#### What the task requires:
List each line in the data below that contains the word "Viewport".

[Target pointing data]
┄┄┄┄┄┄

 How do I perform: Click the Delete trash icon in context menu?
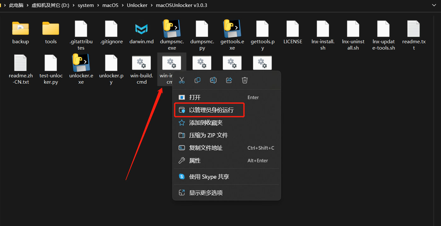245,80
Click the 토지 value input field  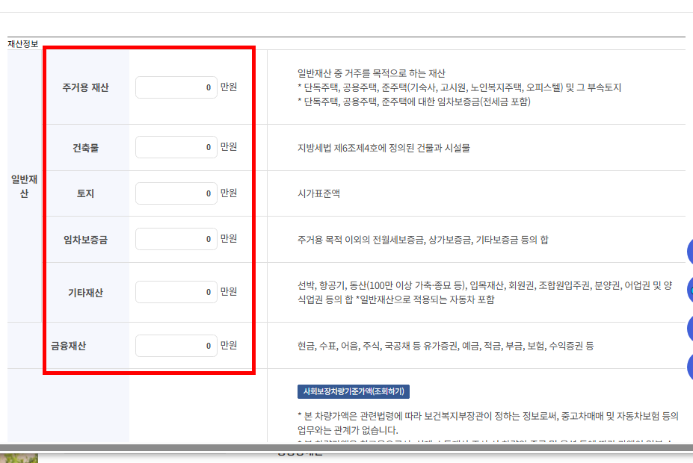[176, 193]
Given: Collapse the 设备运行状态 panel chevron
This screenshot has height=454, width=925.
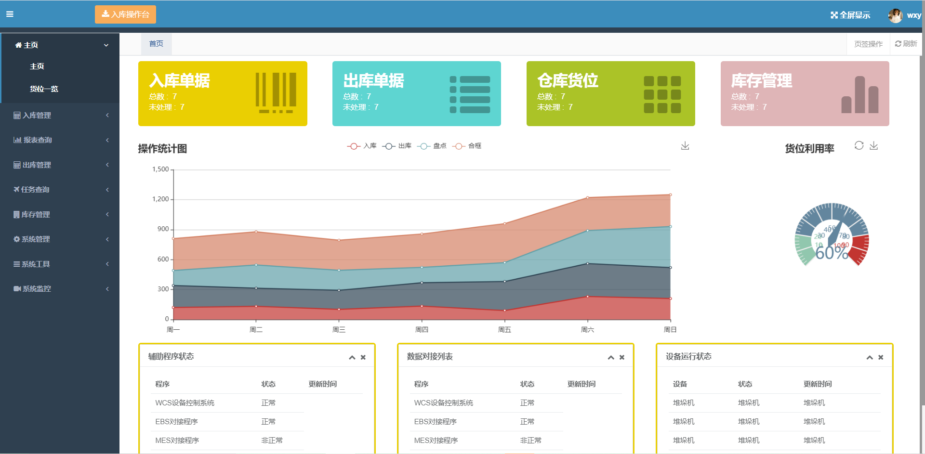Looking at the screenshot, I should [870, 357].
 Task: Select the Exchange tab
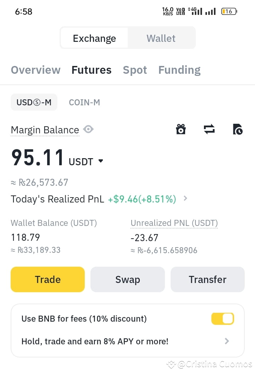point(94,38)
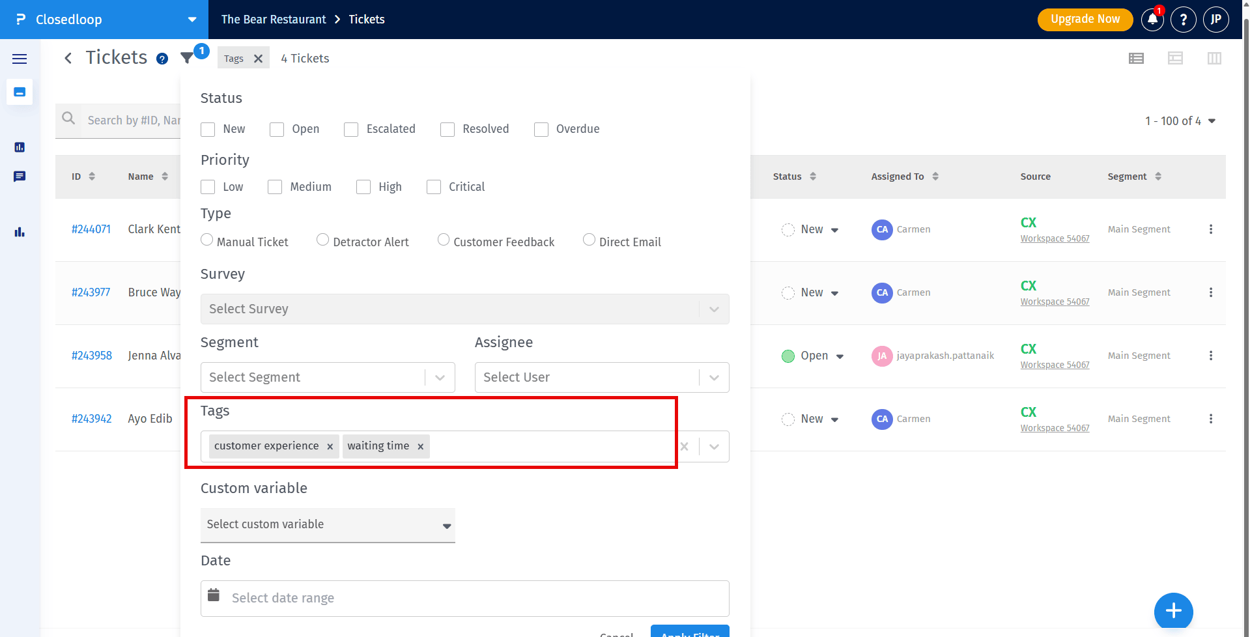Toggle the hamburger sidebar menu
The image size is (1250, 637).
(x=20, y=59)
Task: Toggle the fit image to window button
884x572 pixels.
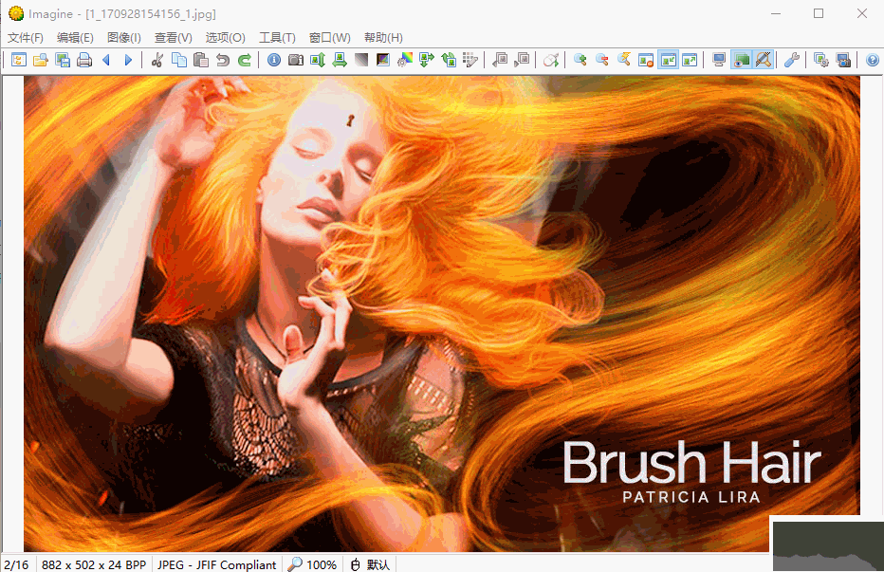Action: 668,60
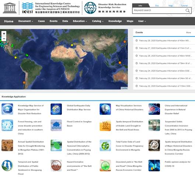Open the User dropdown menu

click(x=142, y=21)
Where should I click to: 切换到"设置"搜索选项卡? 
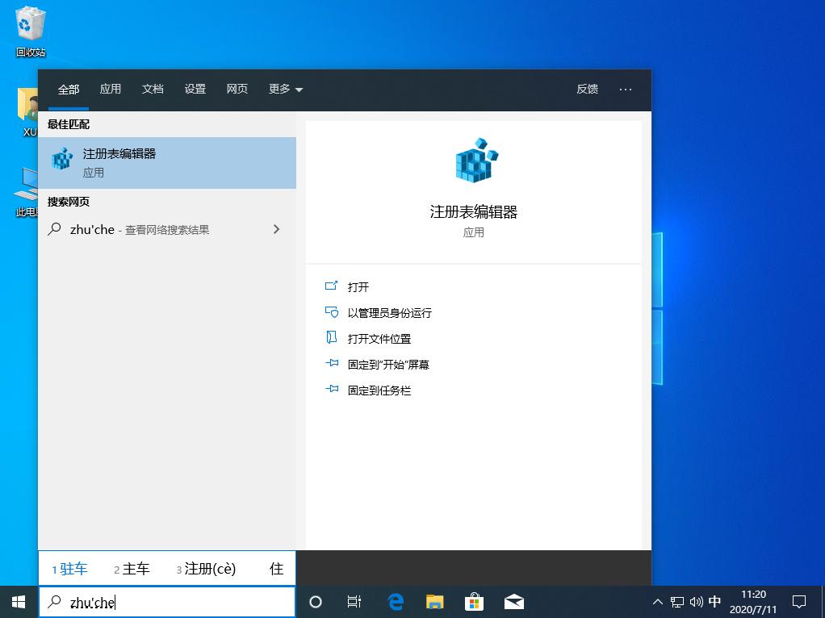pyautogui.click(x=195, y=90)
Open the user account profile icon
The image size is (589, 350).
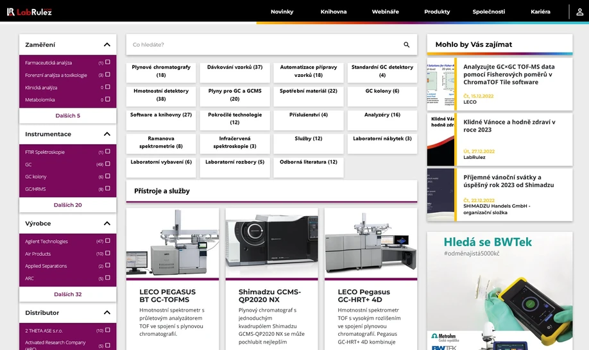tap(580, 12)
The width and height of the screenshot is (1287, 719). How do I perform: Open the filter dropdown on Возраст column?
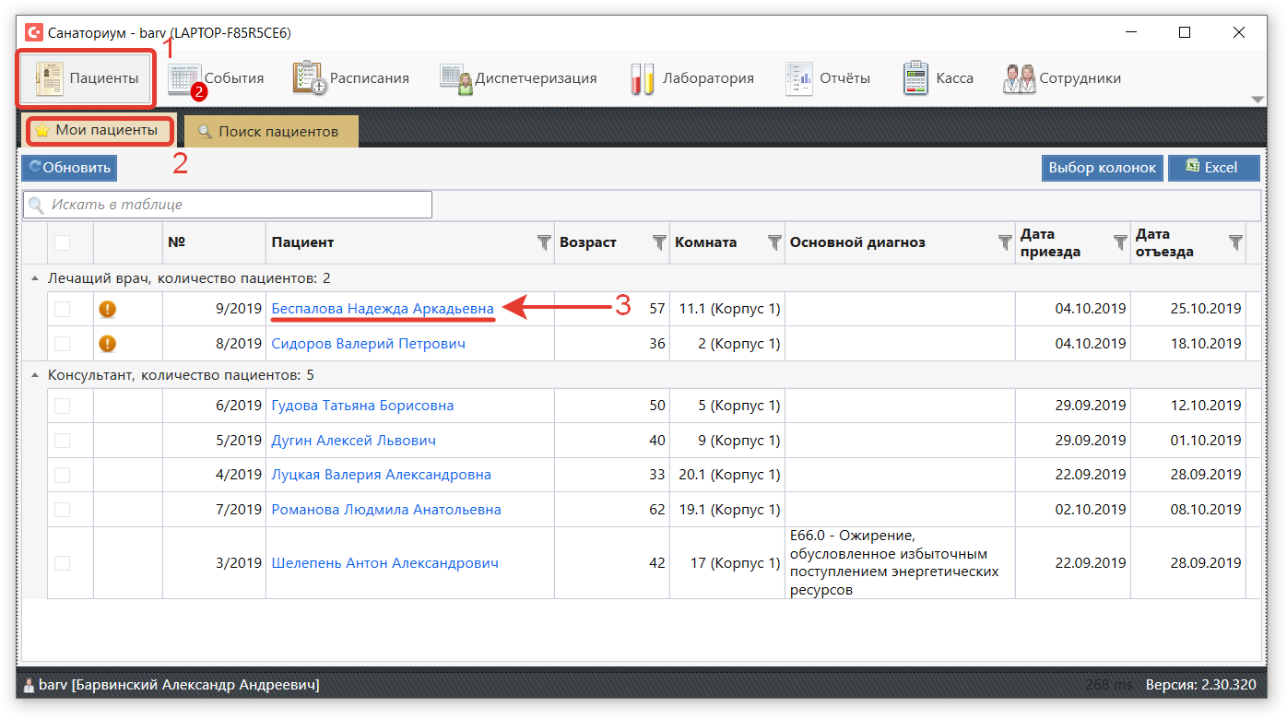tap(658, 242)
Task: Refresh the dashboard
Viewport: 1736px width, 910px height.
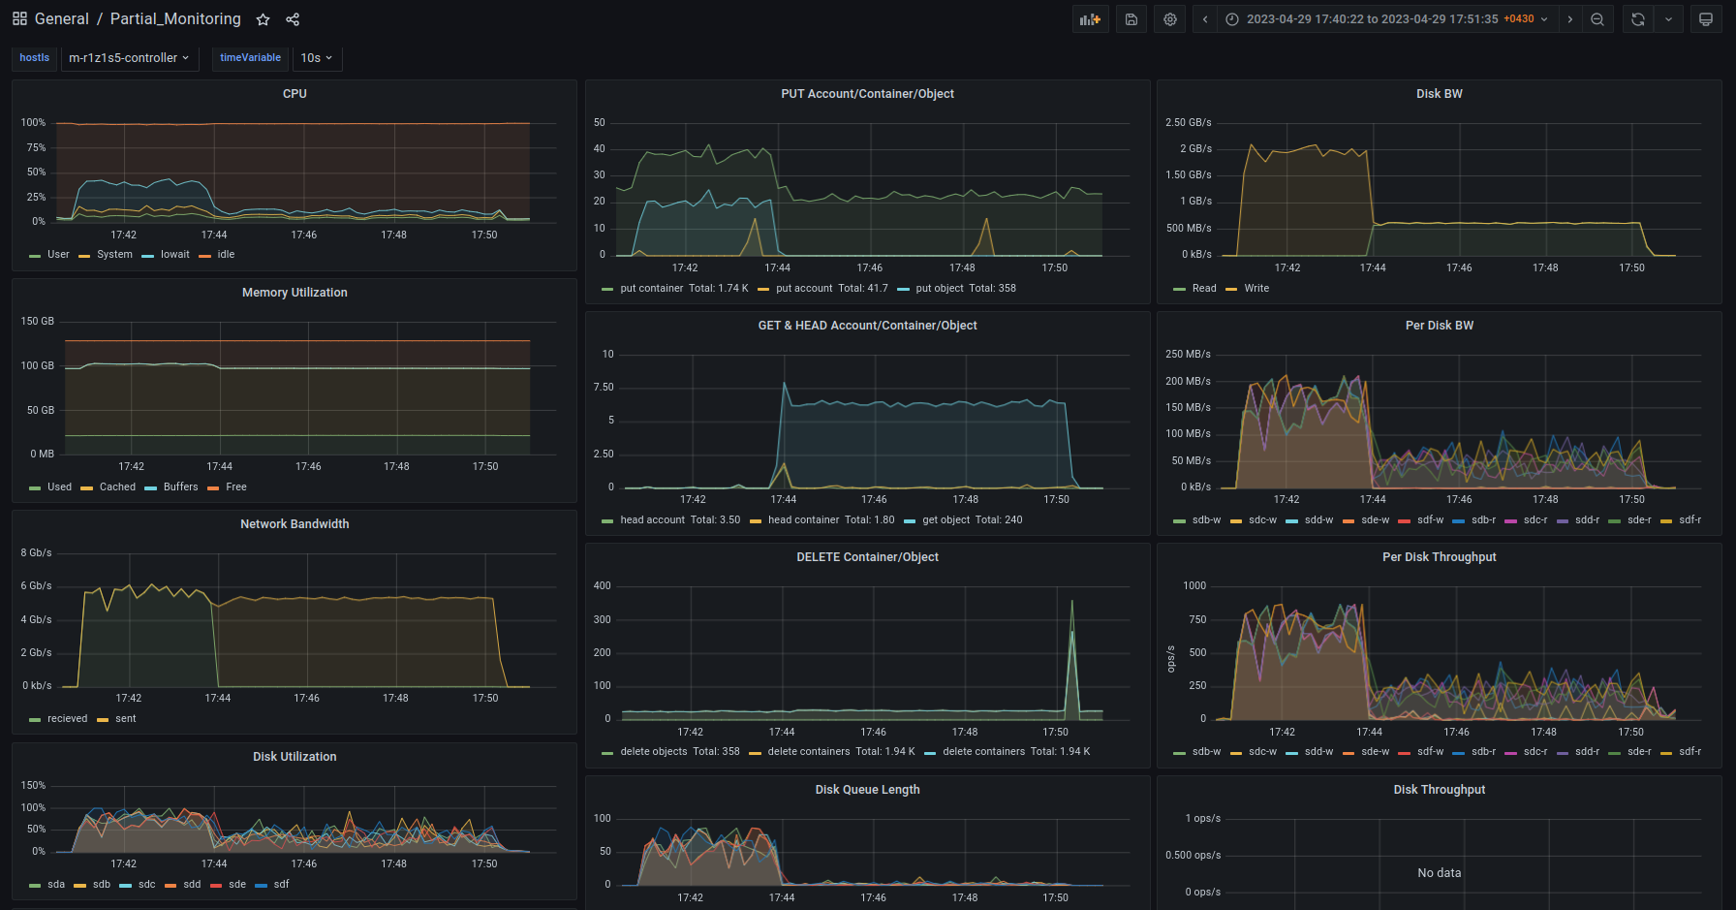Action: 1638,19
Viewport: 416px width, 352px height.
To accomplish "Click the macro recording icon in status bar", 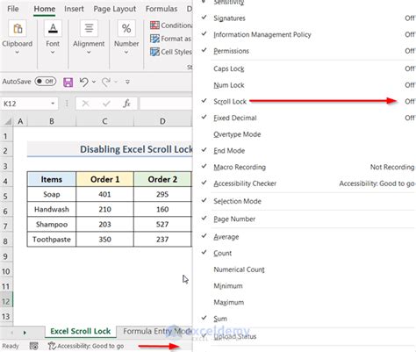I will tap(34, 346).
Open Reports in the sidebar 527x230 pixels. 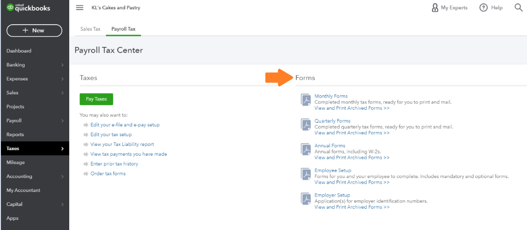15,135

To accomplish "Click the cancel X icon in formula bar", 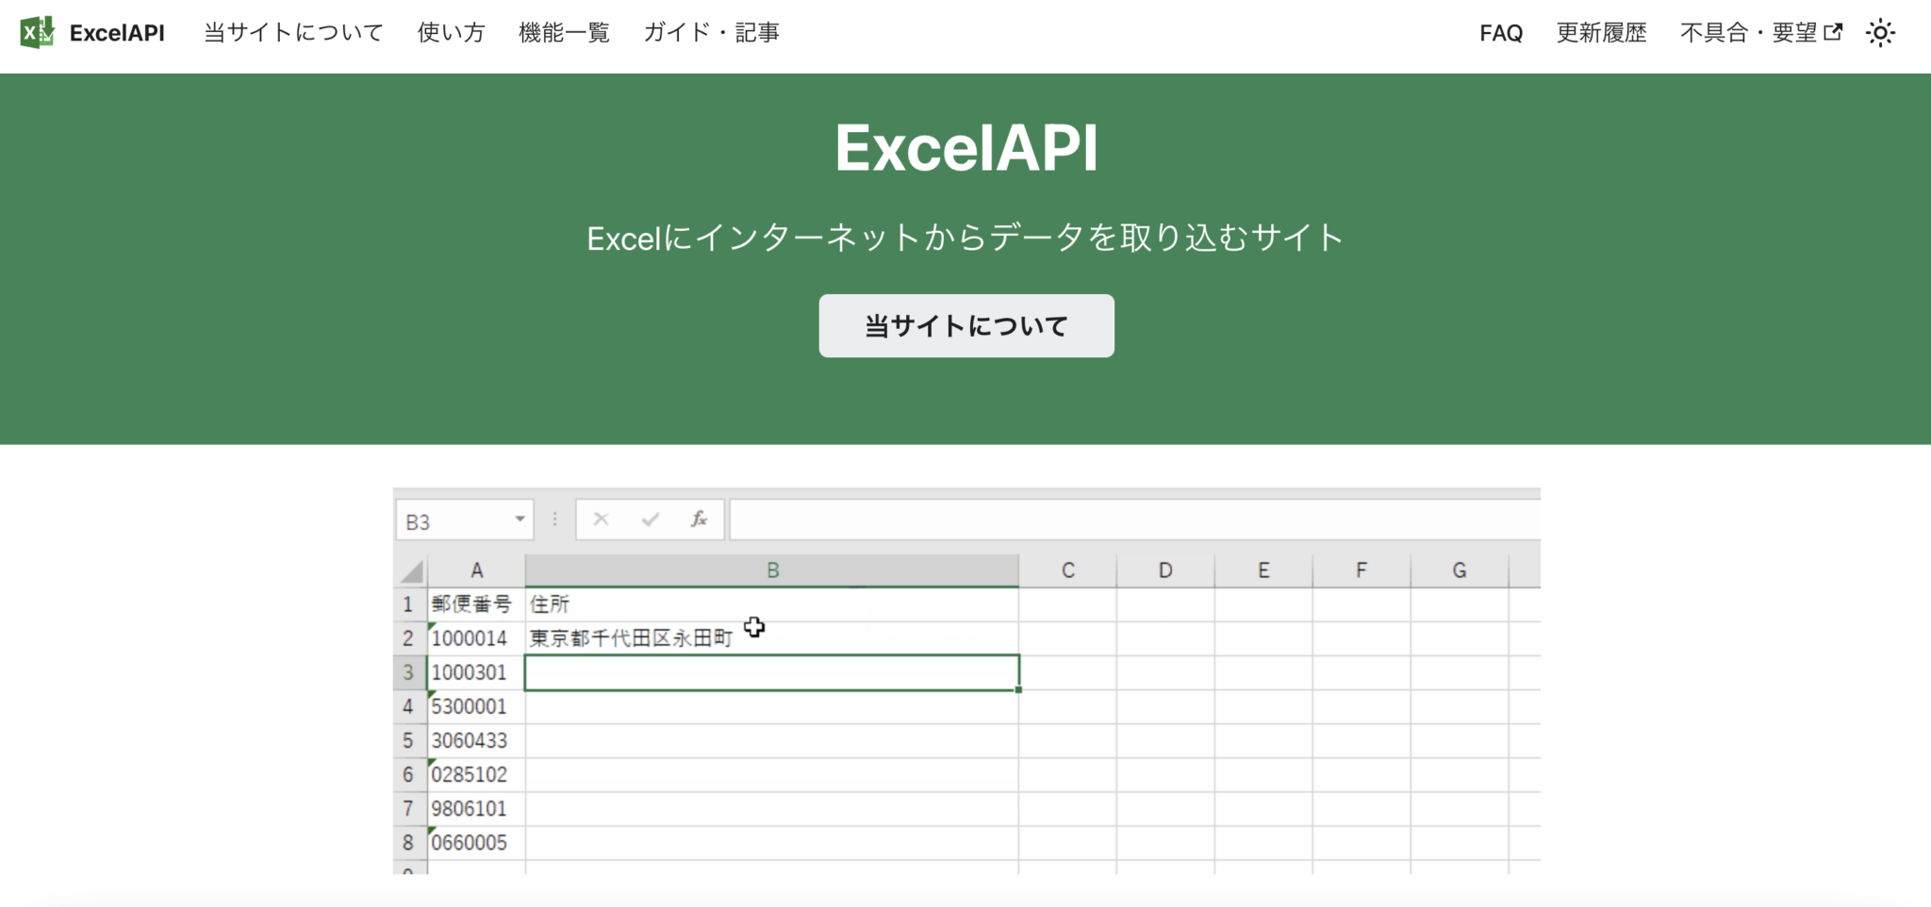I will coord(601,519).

┄┄┄┄┄┄

#### Full output:
Viewport: 1736px width, 910px height.
Viewport: 416px width, 352px height.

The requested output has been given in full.